Activity: Copy exactly the lines of the data below that run from the line holding "Noticias (23, 29)" through the line holding "Запомнить сайт (588, 115)", both ends included.
•••••
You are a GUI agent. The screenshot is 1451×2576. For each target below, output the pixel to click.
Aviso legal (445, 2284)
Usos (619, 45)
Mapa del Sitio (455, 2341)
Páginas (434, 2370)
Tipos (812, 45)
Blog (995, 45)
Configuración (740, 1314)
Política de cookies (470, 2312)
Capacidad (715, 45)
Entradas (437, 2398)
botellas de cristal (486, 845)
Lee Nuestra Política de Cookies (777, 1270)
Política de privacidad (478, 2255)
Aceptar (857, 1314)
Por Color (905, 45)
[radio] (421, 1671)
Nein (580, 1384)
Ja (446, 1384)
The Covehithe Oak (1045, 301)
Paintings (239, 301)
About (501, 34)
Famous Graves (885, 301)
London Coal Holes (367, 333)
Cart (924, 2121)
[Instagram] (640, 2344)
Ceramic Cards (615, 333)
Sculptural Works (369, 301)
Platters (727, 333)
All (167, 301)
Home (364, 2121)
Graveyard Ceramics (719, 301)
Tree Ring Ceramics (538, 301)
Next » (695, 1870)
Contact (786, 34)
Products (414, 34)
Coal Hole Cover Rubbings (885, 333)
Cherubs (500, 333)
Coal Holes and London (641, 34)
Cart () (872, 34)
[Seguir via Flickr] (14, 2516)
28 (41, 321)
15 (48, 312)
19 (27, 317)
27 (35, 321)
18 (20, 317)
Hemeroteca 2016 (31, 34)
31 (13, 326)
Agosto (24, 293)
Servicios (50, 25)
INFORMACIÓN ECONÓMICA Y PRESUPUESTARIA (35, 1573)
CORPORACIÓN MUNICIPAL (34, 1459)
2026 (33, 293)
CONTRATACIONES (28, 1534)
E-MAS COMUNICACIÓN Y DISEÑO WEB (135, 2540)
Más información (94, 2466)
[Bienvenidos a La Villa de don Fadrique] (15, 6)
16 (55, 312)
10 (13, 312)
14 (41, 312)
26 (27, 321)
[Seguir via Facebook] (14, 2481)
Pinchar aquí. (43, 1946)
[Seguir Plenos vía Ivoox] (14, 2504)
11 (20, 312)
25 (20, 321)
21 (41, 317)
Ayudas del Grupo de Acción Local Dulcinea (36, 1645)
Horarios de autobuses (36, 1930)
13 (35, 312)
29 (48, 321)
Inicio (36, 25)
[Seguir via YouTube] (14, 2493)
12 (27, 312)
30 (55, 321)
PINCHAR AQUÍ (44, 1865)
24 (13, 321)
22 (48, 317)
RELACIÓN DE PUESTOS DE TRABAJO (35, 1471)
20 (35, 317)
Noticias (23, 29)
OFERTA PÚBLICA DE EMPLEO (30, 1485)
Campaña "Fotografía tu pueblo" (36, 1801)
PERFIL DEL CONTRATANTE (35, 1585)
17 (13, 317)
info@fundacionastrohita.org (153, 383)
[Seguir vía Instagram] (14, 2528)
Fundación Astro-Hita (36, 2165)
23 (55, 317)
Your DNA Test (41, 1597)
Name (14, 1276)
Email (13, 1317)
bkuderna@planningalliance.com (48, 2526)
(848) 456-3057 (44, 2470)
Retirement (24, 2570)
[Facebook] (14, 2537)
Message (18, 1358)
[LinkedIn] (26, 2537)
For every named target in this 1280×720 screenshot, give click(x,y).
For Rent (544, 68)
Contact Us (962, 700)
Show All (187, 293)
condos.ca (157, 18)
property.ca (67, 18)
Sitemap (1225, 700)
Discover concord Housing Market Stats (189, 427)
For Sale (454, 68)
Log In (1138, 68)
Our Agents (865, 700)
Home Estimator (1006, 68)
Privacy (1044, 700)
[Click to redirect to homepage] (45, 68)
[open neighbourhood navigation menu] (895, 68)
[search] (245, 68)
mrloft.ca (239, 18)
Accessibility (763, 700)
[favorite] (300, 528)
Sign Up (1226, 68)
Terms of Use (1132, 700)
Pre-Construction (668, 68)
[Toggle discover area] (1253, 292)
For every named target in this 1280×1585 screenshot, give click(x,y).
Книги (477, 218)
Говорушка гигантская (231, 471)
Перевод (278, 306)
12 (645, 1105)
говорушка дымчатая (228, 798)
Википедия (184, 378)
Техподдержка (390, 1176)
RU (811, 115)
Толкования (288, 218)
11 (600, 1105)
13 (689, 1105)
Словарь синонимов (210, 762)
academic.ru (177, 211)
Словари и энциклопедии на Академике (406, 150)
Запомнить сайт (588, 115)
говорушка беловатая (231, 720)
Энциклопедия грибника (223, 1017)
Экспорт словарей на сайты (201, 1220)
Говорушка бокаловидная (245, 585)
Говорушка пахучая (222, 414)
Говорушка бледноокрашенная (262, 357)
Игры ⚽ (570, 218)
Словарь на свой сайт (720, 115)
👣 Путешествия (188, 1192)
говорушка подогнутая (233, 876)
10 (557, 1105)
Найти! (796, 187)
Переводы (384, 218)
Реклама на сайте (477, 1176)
•••••
Response to this exercise:
Noticias (23, 29)
OFERTA PÚBLICA DE EMPLEO (30, 1485)
Campaña "Fotografía tu pueblo" (36, 1801)
PERFIL DEL CONTRATANTE (35, 1585)
17 (13, 317)
info@fundacionastrohita.org (153, 383)
[Seguir vía Instagram] (14, 2528)
Fundación Astro-Hita (36, 2165)
23 (55, 317)
Your DNA Test (41, 1597)
Name (14, 1276)
Email (13, 1317)
bkuderna@planningalliance.com (48, 2526)
(848) 456-3057 (44, 2470)
Retirement (24, 2570)
[Facebook] (14, 2537)
Message (18, 1358)
[LinkedIn] (26, 2537)
For every named target in this 1280×720 screenshot, give click(x,y).
For Rent (544, 68)
Contact Us (962, 700)
Show All (187, 293)
condos.ca (157, 18)
property.ca (67, 18)
Sitemap (1225, 700)
Discover concord Housing Market Stats (189, 427)
For Sale (454, 68)
Log In (1138, 68)
Our Agents (865, 700)
Home Estimator (1006, 68)
Privacy (1044, 700)
[Click to redirect to homepage] (45, 68)
[open neighbourhood navigation menu] (895, 68)
[search] (245, 68)
mrloft.ca (239, 18)
Accessibility (763, 700)
[favorite] (300, 528)
Sign Up (1226, 68)
Terms of Use (1132, 700)
Pre-Construction (668, 68)
[Toggle discover area] (1253, 292)
For every named target in this 1280×1585 screenshot, give click(x,y).
Книги (477, 218)
Говорушка гигантская (231, 471)
Перевод (278, 306)
12 (645, 1105)
говорушка дымчатая (228, 798)
Википедия (184, 378)
Техподдержка (390, 1176)
RU (811, 115)
Толкования (288, 218)
11 (600, 1105)
13 (689, 1105)
Словарь синонимов (210, 762)
academic.ru (177, 211)
Словари и энциклопедии на Академике (406, 150)
Запомнить сайт (588, 115)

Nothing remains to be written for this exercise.